「世界の「住所」の物語」を読んで

作家のディアドラ・マスクによる「住所」にまつわる様々な問題を文献、取材を通して描く一冊です。「住所」があることで、現代社会で、どういった意味を持つのか、ということを、インドのコルカタ、ハイチでの事例を通して明らかにしていきます。住所がない、ということにより、社会の一員として受けられる恩恵に与れない問題。住所がないことによって生じる公衆衛生の問題。これらの問題が住所があることで、どのように解決されるか、実際に、それを解決しようとする人々の取材により、克明に描き出していきます。現在における住所の発展をお見た後、本書は、古代、中世、と住所が成立していった起源を見ていきます。古代ローマから近代と、人が「場所」を表すときに、どのように表してきたのかを見ていきます。その中で、どのように住所が成立してきたのか、を見てきます。近代の国家が成立する中で、国民を確認するための家屋番号がウィーンで誕生した経緯を概観します。

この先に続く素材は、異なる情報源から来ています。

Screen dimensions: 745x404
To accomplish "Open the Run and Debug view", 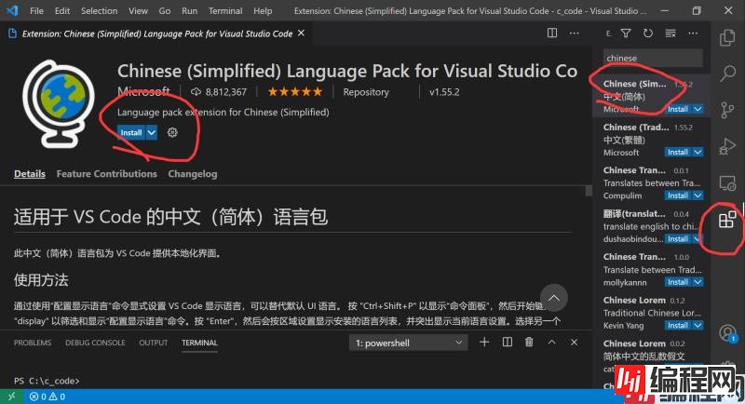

家屋番号示す意味を、国家の視点から見つつ、家屋番号で特定された国民の視点からも考えていきます。また、フィラデルフィアの事例から、都市計画と住所という物語を見ていきます。住所の起源の物語は、そこから、住所にまつわる権力、そこに関わる人のアイデンティティに、どのように結びついていくのか、という問題も提示します。住所の名称を変更をする、ということと、その地の歴史観というものの危ない関係、というものが、文献から紐解かれていきます。住所、人、歴史、と、住所を基軸として、人がどのように生きるのか、人のアイデンティティの問題へと議論は広がります。住所、という扱いにくい問題が、私たちの考えに結びついて、問題が幾重にも折り重なっている現代を本書は明らかにしています。